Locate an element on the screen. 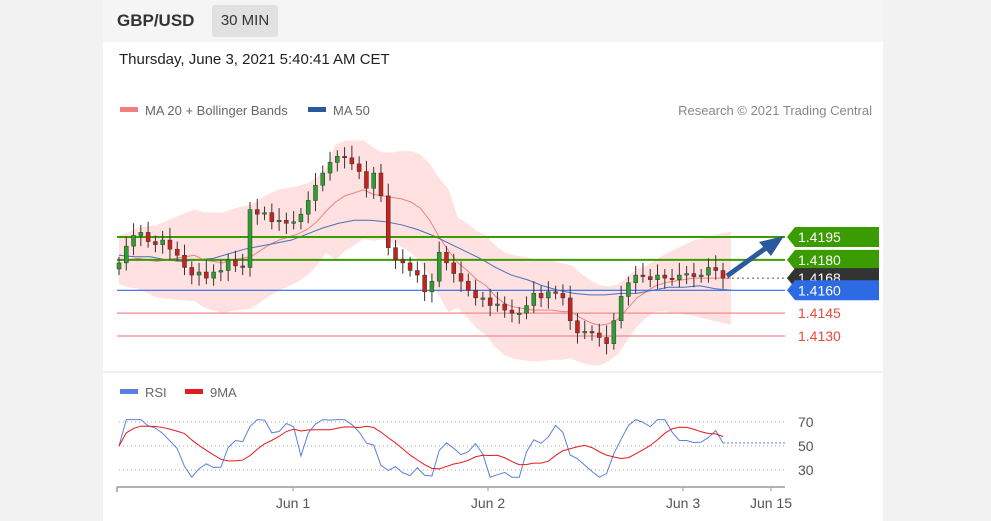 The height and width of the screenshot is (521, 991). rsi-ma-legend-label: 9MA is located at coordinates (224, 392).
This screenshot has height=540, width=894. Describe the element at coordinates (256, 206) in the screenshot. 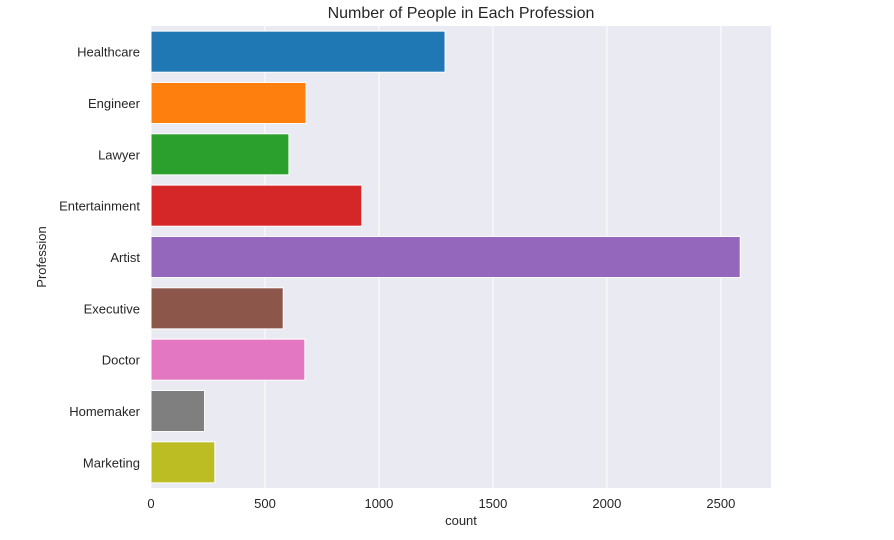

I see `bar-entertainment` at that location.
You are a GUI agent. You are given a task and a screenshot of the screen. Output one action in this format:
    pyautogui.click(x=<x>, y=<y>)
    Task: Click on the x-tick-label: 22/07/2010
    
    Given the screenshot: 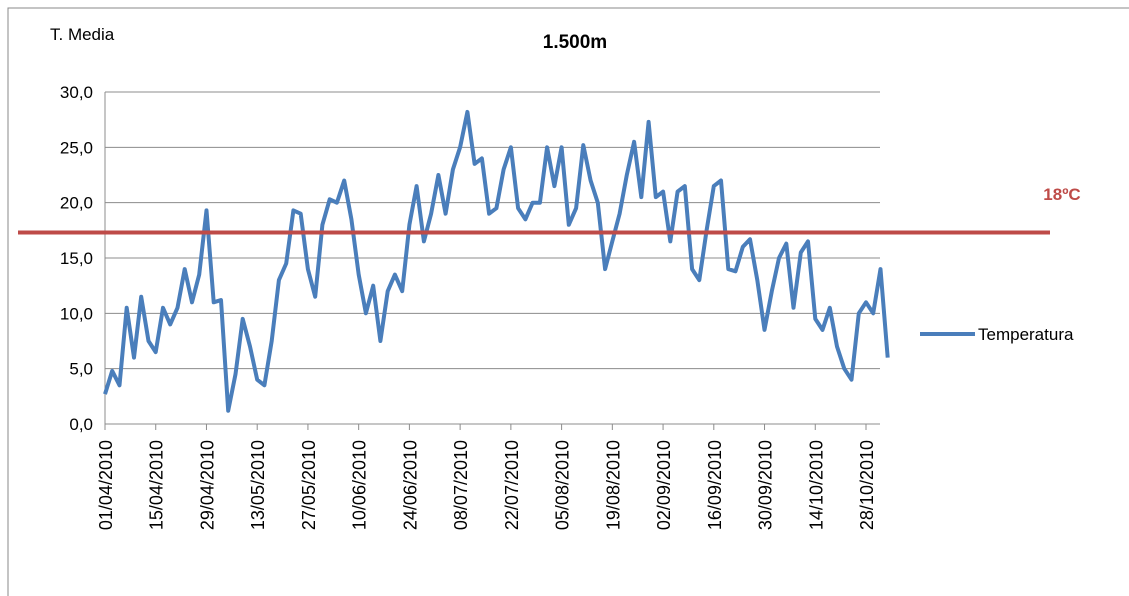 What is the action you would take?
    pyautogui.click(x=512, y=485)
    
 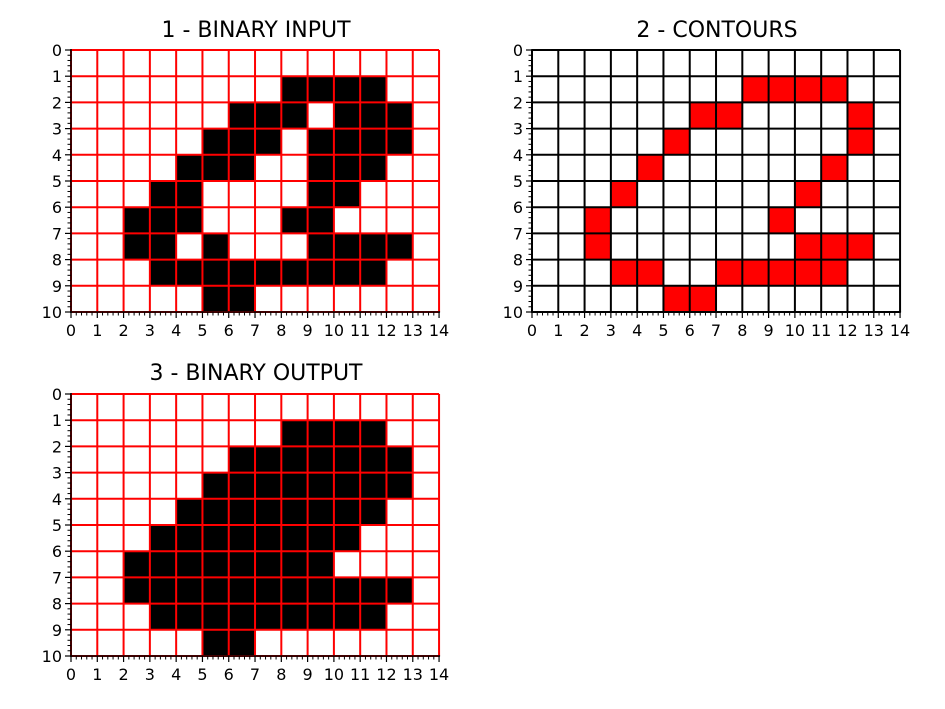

■ **The task**: Reproduce verbatim the part of the items that opens with the line containing "This screenshot has" and closes with the line containing "at that location.", both lines included. Leave the pictures out of your answer.

■ **Task response**:
This screenshot has height=540, width=894. Describe the element at coordinates (256, 206) in the screenshot. 

I see `bar-entertainment` at that location.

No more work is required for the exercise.